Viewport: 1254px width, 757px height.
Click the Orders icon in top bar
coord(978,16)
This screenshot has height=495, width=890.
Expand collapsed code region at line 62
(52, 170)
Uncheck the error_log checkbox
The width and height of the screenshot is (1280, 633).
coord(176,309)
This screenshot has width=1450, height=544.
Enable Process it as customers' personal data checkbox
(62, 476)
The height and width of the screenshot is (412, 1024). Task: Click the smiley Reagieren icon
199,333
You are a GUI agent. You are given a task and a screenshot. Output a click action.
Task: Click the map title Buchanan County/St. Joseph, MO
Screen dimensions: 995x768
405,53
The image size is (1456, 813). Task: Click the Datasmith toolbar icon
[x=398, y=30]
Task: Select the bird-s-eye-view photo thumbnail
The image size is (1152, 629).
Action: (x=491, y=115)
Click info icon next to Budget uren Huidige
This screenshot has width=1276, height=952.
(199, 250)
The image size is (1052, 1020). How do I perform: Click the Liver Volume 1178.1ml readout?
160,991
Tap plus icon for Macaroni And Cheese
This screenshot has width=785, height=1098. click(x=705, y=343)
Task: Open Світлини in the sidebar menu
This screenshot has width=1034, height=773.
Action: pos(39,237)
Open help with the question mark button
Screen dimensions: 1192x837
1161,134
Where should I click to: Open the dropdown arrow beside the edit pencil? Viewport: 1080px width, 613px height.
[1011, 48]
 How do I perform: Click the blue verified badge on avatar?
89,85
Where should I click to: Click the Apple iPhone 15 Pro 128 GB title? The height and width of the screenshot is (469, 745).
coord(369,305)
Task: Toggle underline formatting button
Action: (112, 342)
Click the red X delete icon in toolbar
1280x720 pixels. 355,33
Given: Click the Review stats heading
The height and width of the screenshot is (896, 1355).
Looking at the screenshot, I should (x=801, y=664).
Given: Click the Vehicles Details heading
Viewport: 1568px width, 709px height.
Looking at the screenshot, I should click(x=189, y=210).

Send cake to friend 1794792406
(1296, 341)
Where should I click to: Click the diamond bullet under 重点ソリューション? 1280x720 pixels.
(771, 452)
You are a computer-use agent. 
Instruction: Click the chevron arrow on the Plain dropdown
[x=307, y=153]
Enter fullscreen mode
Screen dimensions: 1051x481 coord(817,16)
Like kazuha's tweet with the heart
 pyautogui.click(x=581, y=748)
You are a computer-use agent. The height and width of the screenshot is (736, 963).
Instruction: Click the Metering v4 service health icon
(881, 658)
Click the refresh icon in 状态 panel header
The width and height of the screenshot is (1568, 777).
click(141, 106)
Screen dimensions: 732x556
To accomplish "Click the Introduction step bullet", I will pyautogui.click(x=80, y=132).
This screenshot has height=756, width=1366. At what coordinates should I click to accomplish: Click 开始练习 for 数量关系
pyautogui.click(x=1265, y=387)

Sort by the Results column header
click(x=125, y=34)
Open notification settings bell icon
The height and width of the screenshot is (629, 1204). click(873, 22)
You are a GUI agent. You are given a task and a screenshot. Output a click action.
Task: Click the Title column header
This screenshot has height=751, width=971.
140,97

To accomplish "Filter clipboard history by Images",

┄┄┄┄┄┄┄┄┄┄

▶ [WRITTEN PROBLEM] Show every line of the items above that contains the word "This". Case counts.

▶ [COMPLETE ANSWER]
This screenshot has height=495, width=890.
This screenshot has width=1450, height=544.
This screenshot has width=1276, height=952.
This screenshot has width=785, height=1098. click(x=705, y=343)
This screenshot has width=1034, height=773.
This screenshot has height=756, width=1366. At what coordinates should I click to accomplish: Click 开始练习 for 数量关系
This screenshot has height=751, width=971.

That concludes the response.